You are not logged in.
So far, I've found that the version of rocm (6.0.2) in the official repositories is broken and out of date.
Try to run stable diffusion --> runs into memory corruption and GPU resets.
So I've taken it upon myself (foolishly) to try to compile it. I found a useful template over at https://www.ixip.net/rocm/ which is recent-ish rocm compile for slackware collection of scripts.
So using that as a basis, I tried compiling piece by piece, executing the scripts line by line (though using the latest git version rather than 6.0 or 6.1, as I wanted to see if I can somehow bisect), but I got stuck on HIP compilation.
First, there's the hip_prof_gen.py script, which is badly documented.
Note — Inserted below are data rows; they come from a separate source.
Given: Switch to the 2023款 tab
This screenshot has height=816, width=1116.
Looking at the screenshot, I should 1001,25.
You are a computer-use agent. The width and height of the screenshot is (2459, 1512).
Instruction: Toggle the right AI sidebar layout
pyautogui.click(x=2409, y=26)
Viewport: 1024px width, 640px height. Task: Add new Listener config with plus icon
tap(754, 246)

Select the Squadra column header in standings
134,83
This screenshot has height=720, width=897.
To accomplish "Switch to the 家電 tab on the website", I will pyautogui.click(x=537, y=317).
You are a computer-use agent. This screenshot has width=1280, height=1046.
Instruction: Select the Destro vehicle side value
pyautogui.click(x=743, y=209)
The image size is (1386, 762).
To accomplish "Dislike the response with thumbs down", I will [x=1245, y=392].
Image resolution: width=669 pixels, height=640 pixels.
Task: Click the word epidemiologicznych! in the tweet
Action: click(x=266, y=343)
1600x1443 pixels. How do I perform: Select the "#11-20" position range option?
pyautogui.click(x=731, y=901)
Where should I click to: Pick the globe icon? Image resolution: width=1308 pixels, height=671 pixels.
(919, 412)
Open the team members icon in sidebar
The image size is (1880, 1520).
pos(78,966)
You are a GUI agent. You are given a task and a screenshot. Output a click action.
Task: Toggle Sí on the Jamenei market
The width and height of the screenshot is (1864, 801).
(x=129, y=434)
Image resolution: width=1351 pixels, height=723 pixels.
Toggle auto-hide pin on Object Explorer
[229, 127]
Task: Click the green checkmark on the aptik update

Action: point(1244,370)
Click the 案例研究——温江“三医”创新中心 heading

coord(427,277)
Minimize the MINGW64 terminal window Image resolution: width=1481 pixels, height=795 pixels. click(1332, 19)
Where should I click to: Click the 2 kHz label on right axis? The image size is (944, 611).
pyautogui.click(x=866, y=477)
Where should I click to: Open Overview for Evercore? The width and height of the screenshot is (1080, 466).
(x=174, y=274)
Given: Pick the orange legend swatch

Anyone know how to use that thing? This is what I do now, but it's wrong somewhere.
OPT_PROF_API=""
PROF_API_STR="$BASEDIR/09_hip/clr/hipamd/include/hip/amd_detail/hip_prof_str.h"
PROF_API_HDR="$BASEDIR/09_hip/hip/include/hip/hip_runtime_api.h"
PROF_API_SRC="$BASEDIR/09_hip/clr/hipamd/src"
PROF_API_LOG="$BASEDIR/09_hip/build/hip_prof_gen_log.txt"
PROF_API_STR_NEW="$BASEDIR/09_hip/clr/hipamd/include/hip/amd_detail/hip_prof_str.h.new"
# set(PROF_API_CMD "${PROF_API_GEN} -v ${OPT_PROF_API} ${PROF_API_HDR} ${PROF_API_SRC} ${PROF_API_STR} >${PROF_API_LOG}")
python $BASEDIR/09_hip/clr/hipamd/src/hip_prof_gen.py -v ${OPT_PROF_API} ${PROF_API_HDR} ${PROF_API_SRC} ${PROF_API_STR} ${PROF_API_STR_NEW} >${PROF_API_LOG}
This doesn't produce anything, so I'm still stuck with circular reference in hip_prof_str.h. I get various errors depending on how I call this thing.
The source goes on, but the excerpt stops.